Phase 2 Trial of Response-Based Radiation Therapy for Patients With Localized Central Nervous System Germ Cell Tumors (CNS GCT)
Categories (click each to see list of all clinical trials associated with that category): Pediatric (PEDONC)
Current Status: Open
Phase: II (Cancer Control)
Principal Investigator: Beck, Jill
Contact Information:
AJ (Andria) Froemming
afroemming@unmc.edu
Summary
I. To determine, as measured by the 3-year progression-free survival (PFS) rate and patterns of failure, whether dose
and volume of irradiation can be safely reduced to 30.6 Gy whole ventricular-field irradiation (WVI) plus 23.4 Gy
primary site boost instead of 36 Gy craniospinal irradiation (CSI) plus primary site boost in the subgroup of children
and young adults (ages 3 to =< 21 years) with localized nongerminomatous germ cell tumor (NGGCT) who have a
magnetic resonance imaging (MRI) and tumor marker criteria (cerebrospinal fluid [CSF] and serum) for confirmed
complete response (CR) or partial response (PR) to induction chemotherapy and negative serum and cerebrospinal
fluid (CSF) tumor markers OR in patients who have less than a PR after induction chemotherapy with negative tumor
markers who undergo a second-look surgery and are found to have only mature teratoma, residual scar or fibrosis
and fit the definition of CR/PR after second-look surgery.

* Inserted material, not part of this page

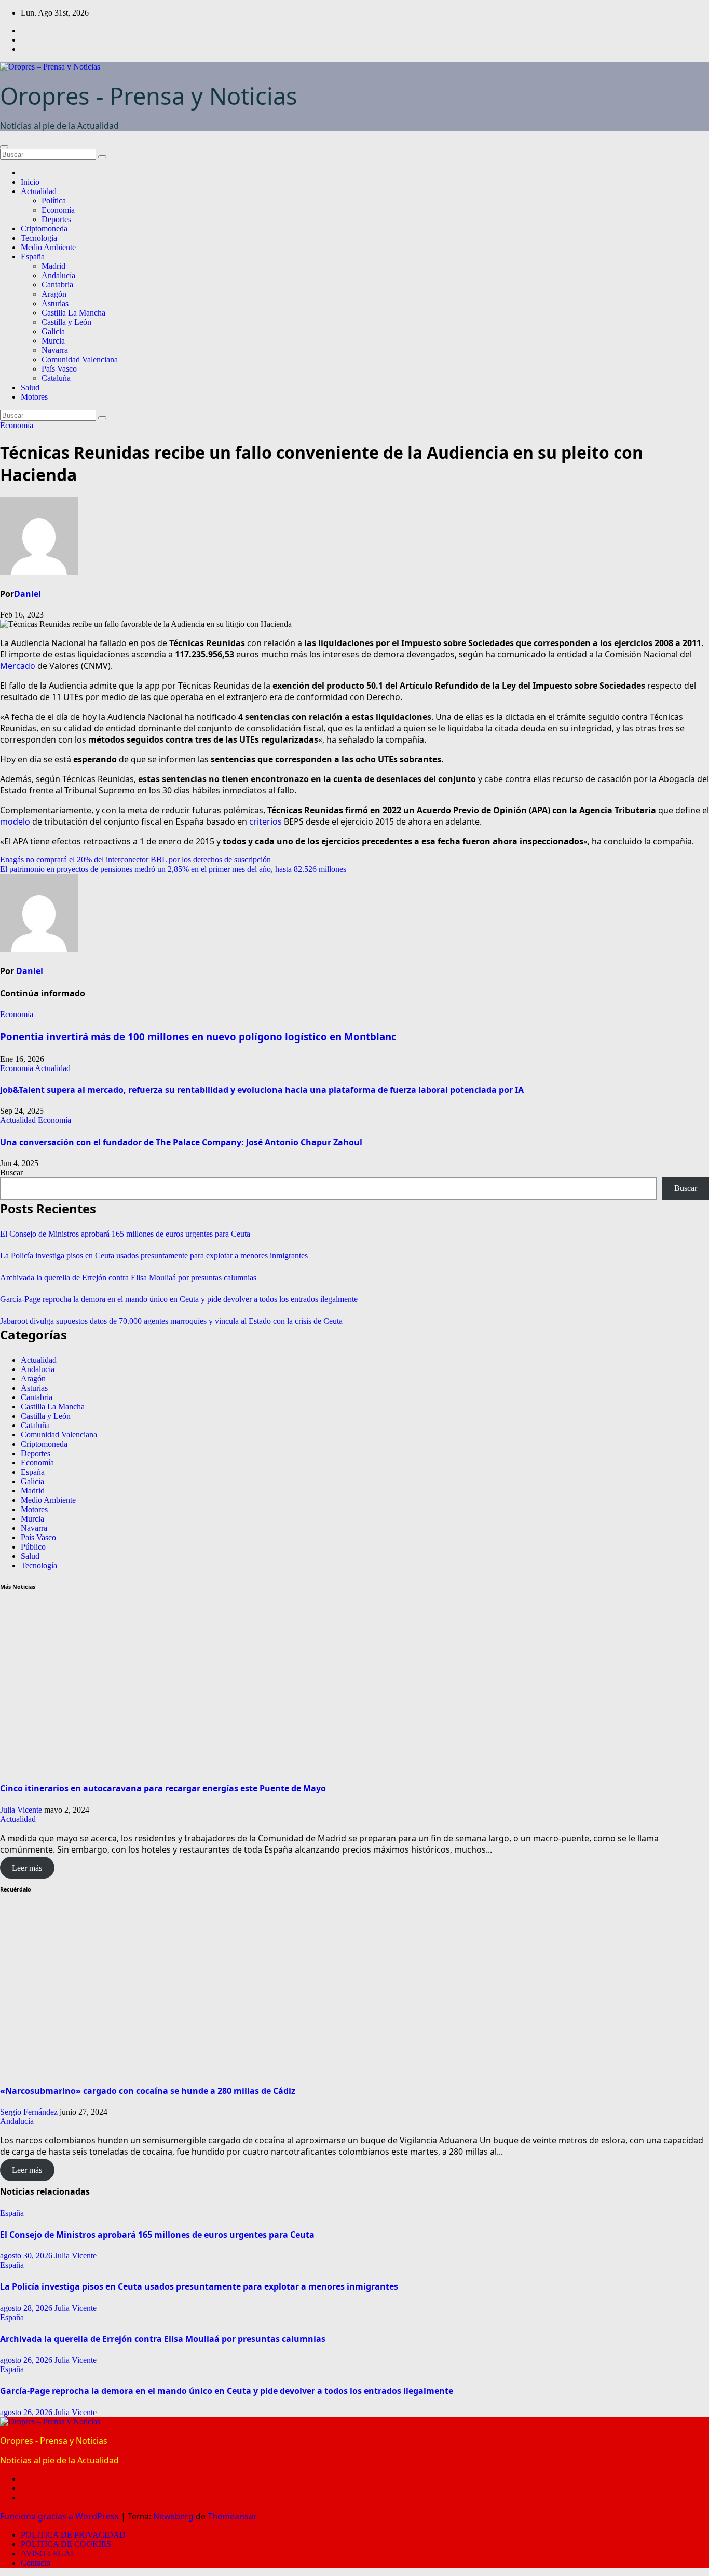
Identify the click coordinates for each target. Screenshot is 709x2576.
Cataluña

II. To determine, as measured by the 3-year PFS rate and patterns of failure, whether simplified chemotherapy
followed by dose-reduced radiation therapy is effective for treating children and young adults (ages 3 to =< 21
years) with localized primary central nervous system (CNS) germinoma who present with serum and/or CSF human
chorionic gonadotropin-beta (hCGbeta) =< 50 mIU/mL.
III. To prospectively evaluate and longitudinally model the cognitive, social, and behavioral functioning of children
and young adults who are treated with reduced radiation dose and volume of irradiation in Stratum 1 (NGGCT) and
with dose-reduced radiation therapy in Stratum 2 (germinoma) using the ALTE07C1 protocol.